Thanks for stopping by, whether you got here by a link or hitting "next blog" -- I am glad you are here. I've also done some writing on homeschooling, and what I learned thinking I was teaching.

Tuesday, November 30, 2010


“It is preferable to separate rather than patch up our differences.” That conviction guided my upbringing and soured many relationships. When I became a Christian, I hoped never again to suffer broken relationships because of “differences.”

So, discovering that squabbles happened among believers devastated me; realizing that *I* had a bone to pick with some Christians blew my mind.   I had walked away from many people with nary a backward glance  — but leaving the relationships that Christ was forming was excruciating. Somehow, every time I tried to explain why I would no longer be speaking to so-and-so, I could hear the Lord clear His throat. The longer I persisted in avoiding a person, the more he or she came to mind, especially during the Lord’s Supper. My excuses were never sufficient “justification.”

Okay, Lord. What do You want?

 “Barbara, when you are angry with your sister, you shall be guilty before the court; and when you say to your sister, 'Raca,' you shall be guilty before the supreme court; and when you  say, 'You fool,' shall be guilty enough to go into the fiery hell.” (Matt 5:22 )

  “Oh no, Lord — I didn’t mean she was a fool — just misguided.”

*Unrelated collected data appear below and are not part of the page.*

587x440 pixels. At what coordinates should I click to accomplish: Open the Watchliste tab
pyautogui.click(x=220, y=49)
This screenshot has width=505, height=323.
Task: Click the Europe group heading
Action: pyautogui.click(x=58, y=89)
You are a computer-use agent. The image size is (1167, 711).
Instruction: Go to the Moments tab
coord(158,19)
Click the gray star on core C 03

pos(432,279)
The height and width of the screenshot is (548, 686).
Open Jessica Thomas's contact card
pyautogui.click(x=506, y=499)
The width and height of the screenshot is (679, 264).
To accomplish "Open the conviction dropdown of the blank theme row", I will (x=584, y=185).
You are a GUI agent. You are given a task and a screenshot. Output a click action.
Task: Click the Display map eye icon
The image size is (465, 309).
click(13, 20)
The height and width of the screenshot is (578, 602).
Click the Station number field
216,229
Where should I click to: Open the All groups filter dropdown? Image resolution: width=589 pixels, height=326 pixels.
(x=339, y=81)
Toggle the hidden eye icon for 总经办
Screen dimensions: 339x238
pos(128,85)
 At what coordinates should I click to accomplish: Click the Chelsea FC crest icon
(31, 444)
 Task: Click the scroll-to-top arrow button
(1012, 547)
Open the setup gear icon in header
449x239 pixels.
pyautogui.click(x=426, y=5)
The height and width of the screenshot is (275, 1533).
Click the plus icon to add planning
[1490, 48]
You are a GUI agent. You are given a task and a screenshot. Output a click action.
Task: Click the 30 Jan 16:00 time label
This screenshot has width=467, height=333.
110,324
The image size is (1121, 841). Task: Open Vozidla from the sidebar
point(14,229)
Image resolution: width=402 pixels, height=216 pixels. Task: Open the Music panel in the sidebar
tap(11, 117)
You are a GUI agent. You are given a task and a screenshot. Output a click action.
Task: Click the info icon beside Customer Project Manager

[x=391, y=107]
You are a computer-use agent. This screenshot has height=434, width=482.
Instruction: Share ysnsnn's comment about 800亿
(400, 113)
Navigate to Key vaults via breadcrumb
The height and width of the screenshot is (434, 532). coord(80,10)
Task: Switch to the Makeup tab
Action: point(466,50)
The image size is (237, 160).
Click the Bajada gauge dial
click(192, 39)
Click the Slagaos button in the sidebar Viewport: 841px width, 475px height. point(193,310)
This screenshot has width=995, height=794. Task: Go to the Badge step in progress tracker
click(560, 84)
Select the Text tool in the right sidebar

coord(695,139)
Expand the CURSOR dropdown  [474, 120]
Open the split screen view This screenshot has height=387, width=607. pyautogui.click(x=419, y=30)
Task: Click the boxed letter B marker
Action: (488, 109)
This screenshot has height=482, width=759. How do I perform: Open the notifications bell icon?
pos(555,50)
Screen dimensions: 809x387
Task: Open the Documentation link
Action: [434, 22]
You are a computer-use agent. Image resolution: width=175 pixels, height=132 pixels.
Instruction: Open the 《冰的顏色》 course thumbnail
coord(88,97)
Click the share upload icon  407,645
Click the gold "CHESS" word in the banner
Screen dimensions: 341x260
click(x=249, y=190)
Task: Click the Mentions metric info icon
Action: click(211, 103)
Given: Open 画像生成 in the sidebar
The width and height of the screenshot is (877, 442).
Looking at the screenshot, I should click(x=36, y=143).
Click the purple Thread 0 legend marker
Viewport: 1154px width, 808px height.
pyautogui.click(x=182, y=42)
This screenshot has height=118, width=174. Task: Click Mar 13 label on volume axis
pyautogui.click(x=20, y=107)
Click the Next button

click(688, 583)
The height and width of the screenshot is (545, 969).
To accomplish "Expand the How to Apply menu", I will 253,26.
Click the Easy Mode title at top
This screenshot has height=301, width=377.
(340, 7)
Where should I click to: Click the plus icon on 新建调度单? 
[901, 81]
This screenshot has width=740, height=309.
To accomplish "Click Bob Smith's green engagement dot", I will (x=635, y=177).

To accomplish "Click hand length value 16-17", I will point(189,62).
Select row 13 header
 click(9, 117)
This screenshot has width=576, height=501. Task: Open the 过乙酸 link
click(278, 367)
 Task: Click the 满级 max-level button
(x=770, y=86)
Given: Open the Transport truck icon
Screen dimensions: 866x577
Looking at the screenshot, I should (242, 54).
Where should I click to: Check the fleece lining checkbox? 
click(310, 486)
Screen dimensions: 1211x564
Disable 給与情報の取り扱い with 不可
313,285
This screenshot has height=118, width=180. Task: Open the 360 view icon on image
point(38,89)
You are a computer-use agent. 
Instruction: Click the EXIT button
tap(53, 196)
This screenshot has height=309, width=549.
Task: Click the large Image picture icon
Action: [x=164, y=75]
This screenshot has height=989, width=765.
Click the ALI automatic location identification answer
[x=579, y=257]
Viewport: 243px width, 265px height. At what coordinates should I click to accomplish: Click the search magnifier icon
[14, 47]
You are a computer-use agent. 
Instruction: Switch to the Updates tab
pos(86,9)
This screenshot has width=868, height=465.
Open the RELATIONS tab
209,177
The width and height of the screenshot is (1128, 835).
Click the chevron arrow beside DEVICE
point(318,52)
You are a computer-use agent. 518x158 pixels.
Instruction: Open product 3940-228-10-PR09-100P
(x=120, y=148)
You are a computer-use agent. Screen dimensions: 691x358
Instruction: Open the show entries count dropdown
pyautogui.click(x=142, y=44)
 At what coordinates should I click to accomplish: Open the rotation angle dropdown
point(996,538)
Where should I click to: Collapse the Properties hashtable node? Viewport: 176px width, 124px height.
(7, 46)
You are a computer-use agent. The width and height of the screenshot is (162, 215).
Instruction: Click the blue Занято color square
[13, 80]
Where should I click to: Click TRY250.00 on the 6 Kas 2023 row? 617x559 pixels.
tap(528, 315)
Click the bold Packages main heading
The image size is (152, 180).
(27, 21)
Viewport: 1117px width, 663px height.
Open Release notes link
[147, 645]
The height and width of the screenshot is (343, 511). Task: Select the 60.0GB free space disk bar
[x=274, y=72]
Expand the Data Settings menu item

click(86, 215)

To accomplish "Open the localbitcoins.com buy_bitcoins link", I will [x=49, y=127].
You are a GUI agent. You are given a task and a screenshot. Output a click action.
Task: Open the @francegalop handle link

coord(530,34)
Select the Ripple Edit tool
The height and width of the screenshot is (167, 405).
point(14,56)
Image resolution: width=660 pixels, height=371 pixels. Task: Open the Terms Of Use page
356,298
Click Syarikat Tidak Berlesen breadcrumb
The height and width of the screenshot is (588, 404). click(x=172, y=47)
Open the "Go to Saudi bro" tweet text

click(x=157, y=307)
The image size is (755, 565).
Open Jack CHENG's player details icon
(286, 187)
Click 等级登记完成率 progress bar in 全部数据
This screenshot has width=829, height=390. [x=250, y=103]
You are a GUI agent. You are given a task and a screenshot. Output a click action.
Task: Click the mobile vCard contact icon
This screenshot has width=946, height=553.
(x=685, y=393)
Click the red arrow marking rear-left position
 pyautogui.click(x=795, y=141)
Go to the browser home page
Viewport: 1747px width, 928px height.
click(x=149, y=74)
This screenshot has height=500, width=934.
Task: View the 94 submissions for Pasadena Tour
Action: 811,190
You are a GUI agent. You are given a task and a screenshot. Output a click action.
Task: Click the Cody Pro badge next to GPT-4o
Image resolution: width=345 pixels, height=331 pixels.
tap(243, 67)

 "Barbara, if therefore you are presenting your offering at the altar, and there remember that your sister has something against you,  leave your offering there before the altar, and go your way; first be reconciled to your sister, and then come and present your offering.” (Matt 5:23-25)

“But, Lord, she is wrong about _______!”

"Make friends quickly with your opponent at law while you are with her on the way, in order that your opponent may not deliver you to the judge, and the judge to the officer, and you be thrown into prison.” (Matt 5:23-25)

 “Now, Lord, she started it!”

 “Barbara, it takes two to quarrel.  “What is the source of quarrels and conflicts among you?” (James 4:1-3)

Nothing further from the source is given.